Exhibit (a)(13)
FIRST AMENDMENT TO AGREEMENT AND PLAN OF MERGER
THIS FIRST AMENDMENT TO AGREEMENT AND PLAN OF MERGER, dated as of
October 5, 1998 (this "First Amendment"), by and among NATIONAL VISION
ASSOCIATES, LTD., a Georgia corporation ("Parent"), NW ACQUISITION
CORP., a Delaware corporation and a wholly-owned subsidiary of Parent
("Sub"), and NEW WEST EYEWORKS, INC., a Delaware corporation (the
"Company").
RECITALS:
WHEREAS, the parties have previously entered into an Agreement
and Plan of Merger dated as of July 13, 1998 (the "Merger Agreement");
WHEREAS, undefined capitalized terms used in these recitals shall
have the meanings given to them in the Merger Agreement;
WHEREAS, the Merger Agreement contemplated that Sub would make
the Offer for all Common Stock and that as provided in the Merger
Agreement, the Offer would be at a price of $13.00 in cash per share
of the Common Stock;
WHEREAS, certain obligations of Parent and Sub under the Merger
Agreement were subject to the Financing Condition;
WHEREAS, following execution of the Merger Agreement, Parent and
Sub attempted to obtain the financing contemplated by the Financing
Condition;
WHEREAS, as a result of adverse developments in the financial
markets, Parent and Sub were unable to obtain financing at rates that
were contemplated at the time of the execution of the Merger
Agreement;
WHEREAS, Parent and Sub have informed the Company that, to
satisfy the Financing Condition, they will need to issue senior notes
in the face amount of $120 million (the "Notes") pursuant to Rule 144A
of the Securities Act at an effective yield to maturity of 13%;
WHEREAS, because of the unexpectedly high rate of interest which
will be required under the Notes, Parent and Sub are unwilling to
proceed to consummate the transactions contemplated by the Merger
Agreement unless the terms of the Offer and the Merger are changed to
$11.50 per share of Common Stock;
WHEREAS, the parties wish to amend the terms and conditions of
the Merger Agreement to, among other things, change the price per
share of Common Stock to be paid pursuant to the Offer, and to make
certain other amendments described herein; and
WHEREAS, the respective Boards of Directors of the Parent, Sub
and the Company have approved the terms of this First Amendment.

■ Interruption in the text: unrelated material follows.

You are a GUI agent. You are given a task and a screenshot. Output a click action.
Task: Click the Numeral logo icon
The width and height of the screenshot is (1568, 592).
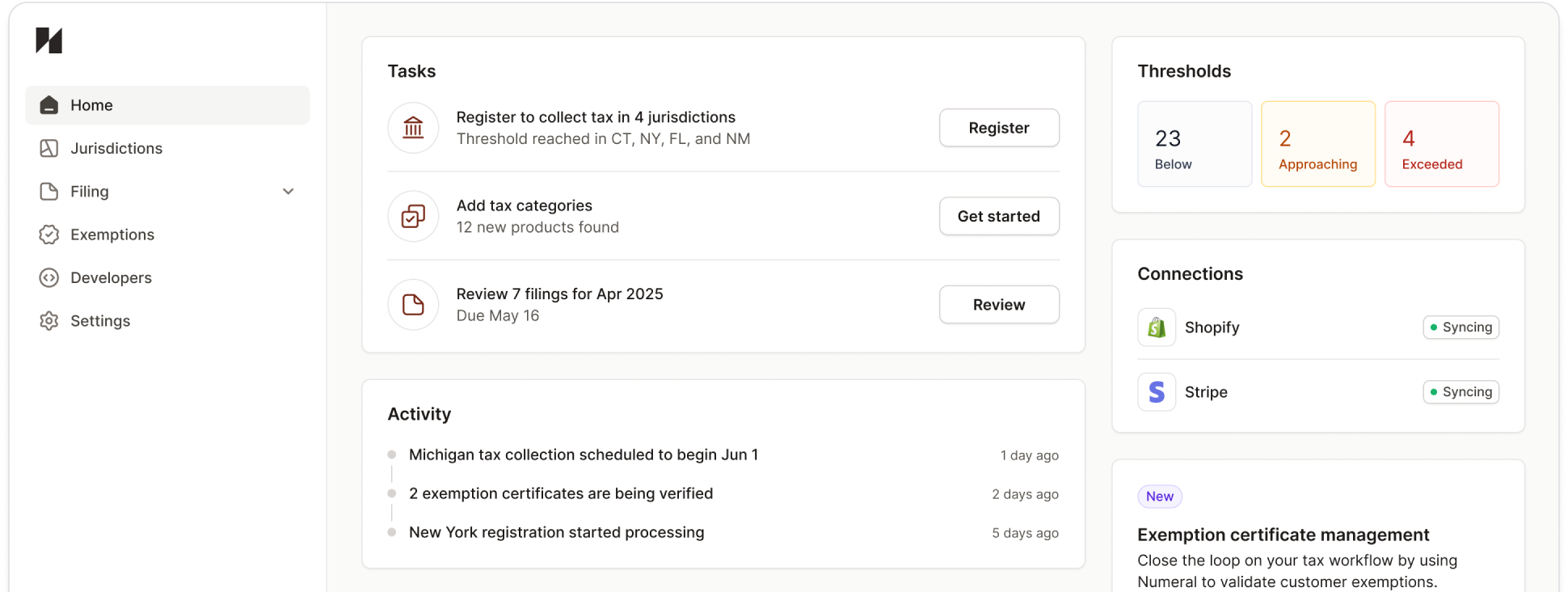[x=49, y=40]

NOW, THEREFORE, in consideration of the mutual covenants and
agreements, and upon the terms and subject to the conditions
hereinafter set forth, and intending to be legally bound, the parties
agree as follows
1. CHANGE IN OFFER. The price to be paid for each share of
Common Stock in the Offer and in the Merger is hereby changed from
$13.00 to $11.50 and all references to $13.00 in the Merger Agreement
or any exhibits thereto shall be changed accordingly and all
references to the Offer and the Merger shall refer to the Offer as
amended to reflect such purchase price and the Merger providing for
the payment of such purchase price.
2. OFFER DOCUMENTS. Concurrently with the execution of this
Agreement, the parties will jointly issue the press release attached
hereto as Exhibit A. At or promptly after, as applicable, the Pricing
Time (as defined below), (a) Parent and Sub will file with the SEC the
Offer Documents revised as appropriate to reflect the changes set
forth in this First Amendment and shall also take the other actions,
as appropriate, described in Section 1.01(b) of the Merger Agreement;
and (b) the Company will file with the SEC the Schedule 14D-9 revised
as appropriate to reflect the changes set forth in this First
Amendment and shall also take the other actions, as appropriate,
described in Section 1.02(b) of the Merger Agreement
3. FAIRNESS OPINION. The Company represents and warrants to
Parent and Sub that its Board of Directors has received the oral
opinion of Everen that the consideration to be received by the
Company's stockholders in the Offer and the Merger (as revised by this
First Amendment) is fair, from a financial point of view, to such
stockholders, and such opinion shall be reduced to written form as
soon as practicable.
4. EXTENSION DATE. References to the date October 14, 1998 in
Sections 1.01 and 8.06(b) of the Merger Agreement and to the date
October 15, 1998 in Section 8.01(b)(ii)(2) of the Merger Agreement
shall be amended to refer to the first business day (the "Extension
Date") after the day that is the earliest day that shares of Common
Stock can be purchased in the Offer under applicable regulations of
the SEC in light of the changes to the Offer that are effected by this
First Amendment and the filings referred to in Section 2 above. The
parties agree that the Extension Date is Thursday, October 23, 1998.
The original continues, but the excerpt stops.